All available evidence indicates that younger, lighter-skinned individuals easily maintain desirable serum 25-OH vit D levels year-round by incidental protected sun exposure and customary diet. Daily intake of two 8-oz glasses of fortified milk or orange juice or one standard vit or incidental protected exposure of the face and backs of hands to 0.25% minimum erythema [reddening of the skin] dose of UVB radiation 3 times weekly each generates adequate serum 25-OH levels by classic criteria. Dietary supplementation of vit D is efficient, efficacious, and safe. Thus, it is prudent for those at high statistical risk for vit D deficiency, such as patients who are highly protected against the sun [or old folks like me], to take daily supplemental vit D (200-1000 IU) with concurrent dietary calcium to meet current and future RDA [recommended daily allowance] levels.
So, maybe my physician was right when she put me on vitamin D. But I decided to double my dose in the winter. Is that a good idea? A recent paper out of South Korea has some interesting data.
Park SS, Lee YG, Kim M, Kim J, Koo J-H, Kim CK, Um J, Yoon J (2019) “Simulation of Threshold UV Exposure Time for Vitamin D Synthesis in South Korea,” Advances in Meteorology, Volume 2019, Article 4328151.
Sang Seo Park and his colleagues analyze UV exposure, and estimate the threshold exposure time at noon to sunlight in Seoul for vitamin D synthesis (blue) and erythema (red). 

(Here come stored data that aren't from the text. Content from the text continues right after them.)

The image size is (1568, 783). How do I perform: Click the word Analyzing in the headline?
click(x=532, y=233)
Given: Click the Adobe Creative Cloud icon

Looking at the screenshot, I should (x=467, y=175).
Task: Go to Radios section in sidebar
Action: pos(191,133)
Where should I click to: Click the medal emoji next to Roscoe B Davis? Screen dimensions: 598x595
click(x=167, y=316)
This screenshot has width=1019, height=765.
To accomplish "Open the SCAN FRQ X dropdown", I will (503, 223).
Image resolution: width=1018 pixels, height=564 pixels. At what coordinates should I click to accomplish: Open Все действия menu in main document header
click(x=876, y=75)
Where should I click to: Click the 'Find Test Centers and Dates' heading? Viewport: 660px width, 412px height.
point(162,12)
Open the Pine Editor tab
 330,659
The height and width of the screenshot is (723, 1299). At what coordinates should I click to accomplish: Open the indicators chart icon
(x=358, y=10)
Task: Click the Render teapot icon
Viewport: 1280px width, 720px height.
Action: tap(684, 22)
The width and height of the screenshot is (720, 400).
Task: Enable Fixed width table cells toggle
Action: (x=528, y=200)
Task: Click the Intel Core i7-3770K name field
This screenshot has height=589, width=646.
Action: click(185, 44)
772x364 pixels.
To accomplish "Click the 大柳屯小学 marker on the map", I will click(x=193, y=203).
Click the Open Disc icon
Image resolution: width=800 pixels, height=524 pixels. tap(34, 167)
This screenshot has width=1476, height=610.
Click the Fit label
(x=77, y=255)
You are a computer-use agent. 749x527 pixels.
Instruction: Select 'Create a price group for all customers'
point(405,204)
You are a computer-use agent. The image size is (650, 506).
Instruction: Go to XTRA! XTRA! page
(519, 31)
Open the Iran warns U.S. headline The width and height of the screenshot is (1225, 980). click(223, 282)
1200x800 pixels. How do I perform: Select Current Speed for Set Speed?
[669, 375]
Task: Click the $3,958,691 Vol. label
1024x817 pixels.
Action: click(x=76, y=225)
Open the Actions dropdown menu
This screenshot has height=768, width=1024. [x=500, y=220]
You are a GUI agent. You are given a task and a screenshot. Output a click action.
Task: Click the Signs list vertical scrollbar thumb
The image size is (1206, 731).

Threshold exposure time to sunlight in Seoul for vitamin D synthesis (blue) and erythema (red). from Park et al. (2019) Simulation of Threshold UV Exposure Time for Vitamin D Synthesis in South Korea. Adv. Meteorol., 2019:4328151.
Threshold exposure time to sunlight in Seoul for vitamin D synthesis (blue) and erythema (red). From Park et al. (2019).

This is a semilog plot, so the difference between July and January is about a factor of ten. I think increasing my vitamin D dose in the winter is, if anything, conservative. I could probably do without the supplement in the summer. Rochester (42° latitude) is farther north than Seoul (38°), so the seasonal effect might be even greater where I live.

In conclusion, I think Russ and I are correct to stress the harmful effects of UV light in IPMB. If you’re worried about not getting enough vitamin D, take a supplement in the winter.